Mental Health and Psychosocial Quality-of-Life Burden Among Patients With Vitiligo: Findings From the Global VALIANT Study
Bibeau K, Ezzedine K, Harris JE, van Geel N, Grimes P, Parsad D, Tulpule M, Gardner J, Valle Y, Tlhong Matewa G, LaFiura C, Lindley A, Ren H, and Hamzavi IH. Mental Health and Psychosocial Quality-of-Life Burden Among Patients With Vitiligo: Findings From the Global VALIANT Study. JAMA Dermatol 2023.
IMPORTANCE: Patients with vitiligo often have impaired quality of life (QOL) and experience substantial psychosocial burden.
OBJECTIVE: To explore the global association of vitiligo with QOL and mental health from the patient perspective.
DESIGN, SETTING, AND PARTICIPANTS: This qualitative study of the cross-sectional population-based Vitiligo and Life Impact Among International Communities (VALIANT) study was conducted from May 6, 2021, to June 21, 2021. Potential participants for this qualitative study were recruited from an online panel in 17 countries. Of 5859 surveyed adults (aged ≥18 years) who reported a vitiligo diagnosis, 3919 (66.9%) completed the survey, and 3541 (60.4%) were included in the analysis.
EXPOSURES: Patients were asked questions regarding their emotional well-being, including QOL and mental health.
MAIN OUTCOMES AND MEASURES: Reported analyses are descriptive and hypothesis generating. Vitiligo Impact Patient scale (VIPs) scores ranged from 0 to 60, with higher scores indicating more psychosocial burden.
RESULTS: The median age of the 3541 patients was 38 years (range, 18-95 years), and 1933 (54.6%) were male; 1602 patients (45.2%) had more than 5% affected body surface area (BSA; Self-Assessment Vitiligo Extent Score assessed), and 1445 patients (40.8%) had Fitzpatrick skin types IV to VI (ie, darker skin). The mean (SD) global short-form VIPs score was 27.3 (15.6) overall; patients from India (mean [SD], 40.2 [14.1]) reported the highest scores (ie, most burden). The QOL burden according to the scale was profound for patients with more than 5% affected BSA (mean [SD] score, 32.6 [14.2]), darker skin (mean [SD] score, 31.2 [15.6]), and lesions on the face (mean [SD] score, 30.0 [14.9]) or hands (mean [SD], 29.2 [15.2]). At least 40% of patients globally reported that vitiligo frequently affected aspects of their daily lives, including choosing clothes to wear (1956 of 3541 [55.2%]). Most patients (2103 of 3541 [59.4%]) reported concealing their vitiligo frequently. More than half of patients (2078 of 3541 [58.7%]) reported diagnosed mental health conditions, including anxiety (1019 of 3541 [28.8%]) and depression (866 of 3541 [24.5%]). The Patient Health Questionnaire-9 depression screener showed that 55.0% of patients (1948 of 3541) had moderate to severe depressive symptoms; the highest rates were in India (271 of 303 [89.4%]) and among patients with more than 5% affected BSA (1154 of 1602 [72.0%]) and darker skin (987 of 1445 [68.3%]).

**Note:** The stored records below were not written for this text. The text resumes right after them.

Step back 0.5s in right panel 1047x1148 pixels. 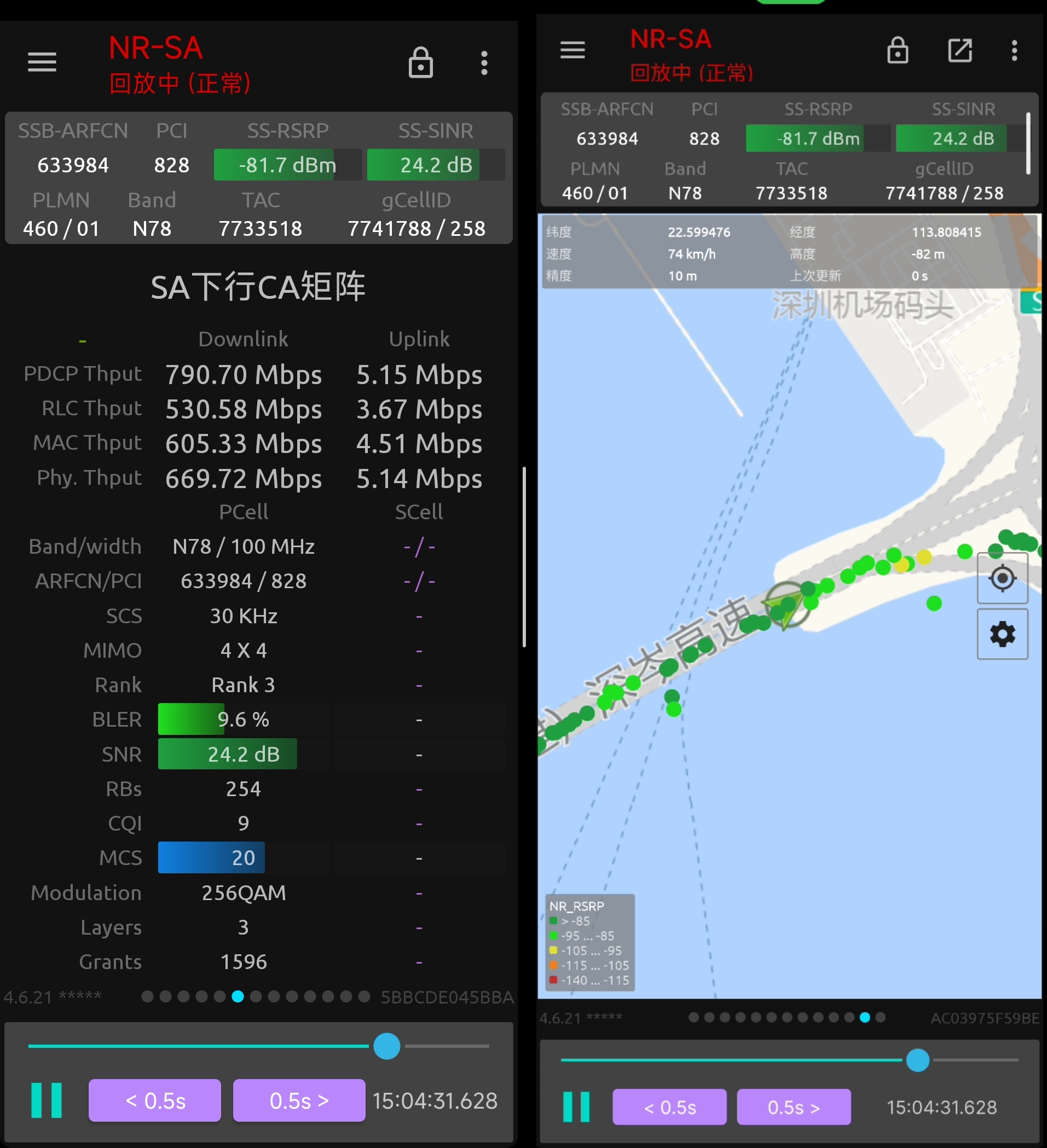point(669,1107)
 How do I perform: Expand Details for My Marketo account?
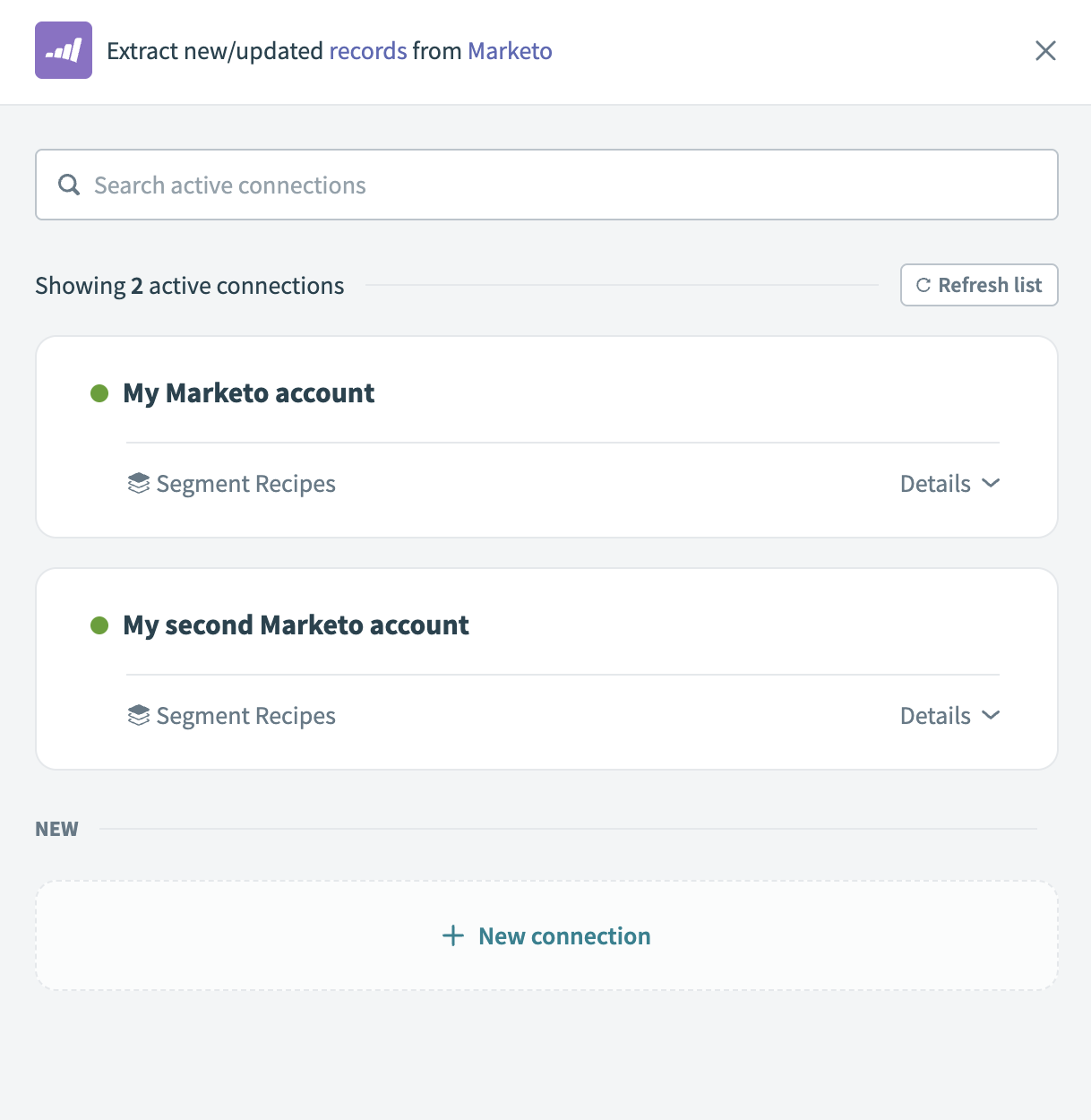pyautogui.click(x=951, y=483)
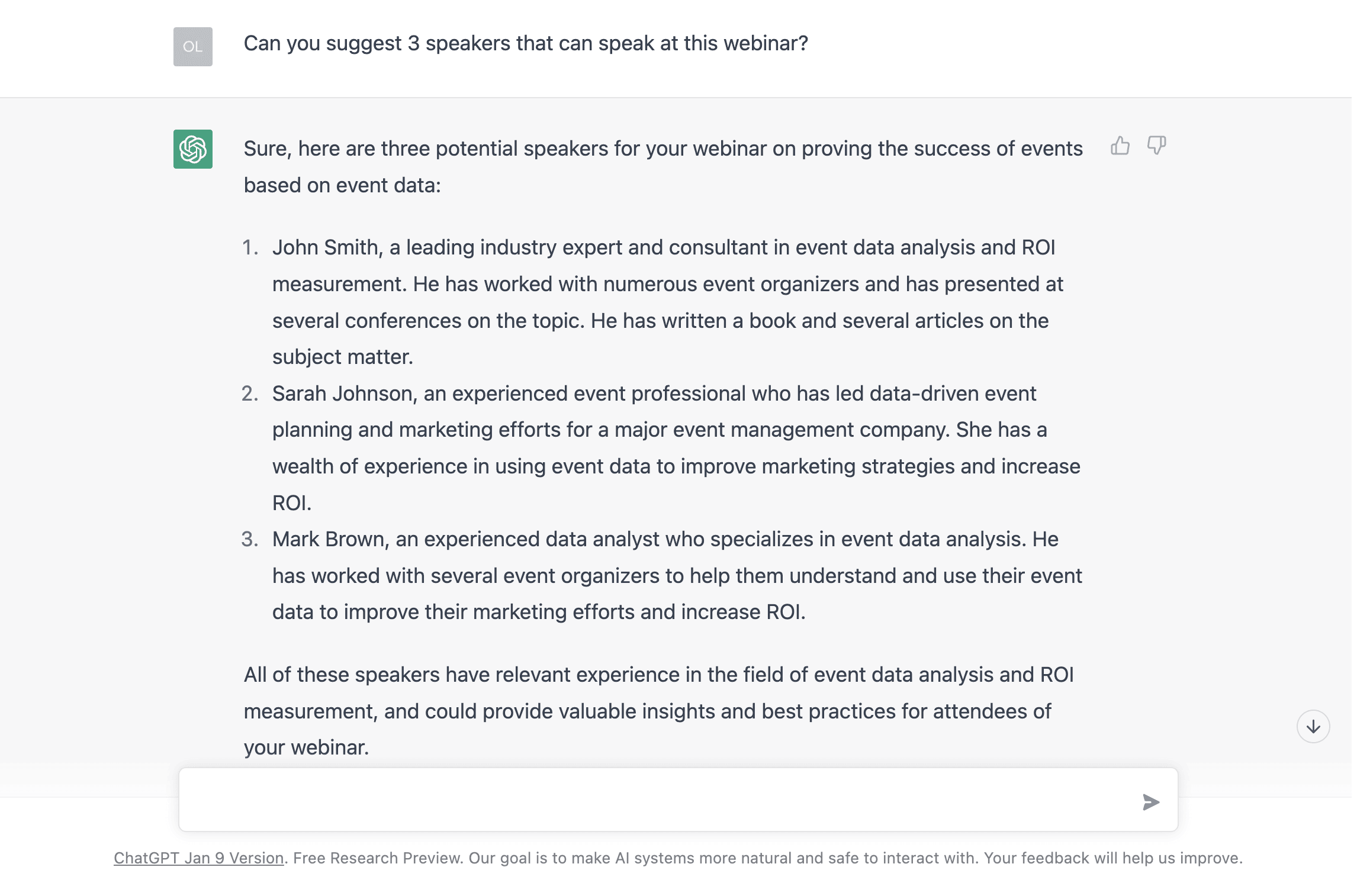Click the name Mark Brown in the response
Viewport: 1357px width, 896px height.
pyautogui.click(x=329, y=539)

CONCLUSIONS AND RELEVANCE: This qualitative study found that, globally, patients with vitiligo reported being substantially affected in their emotional well-being, daily lives, and psychosocial health; the burden was typically greatest among patients with more than 5% affected BSA, darker skin types, and lesions on the face or hands. Survey findings suggest that patients reported having altered their behavior, expressed clear discontent, and have symptoms consistent with depression, which may be underdiagnosed.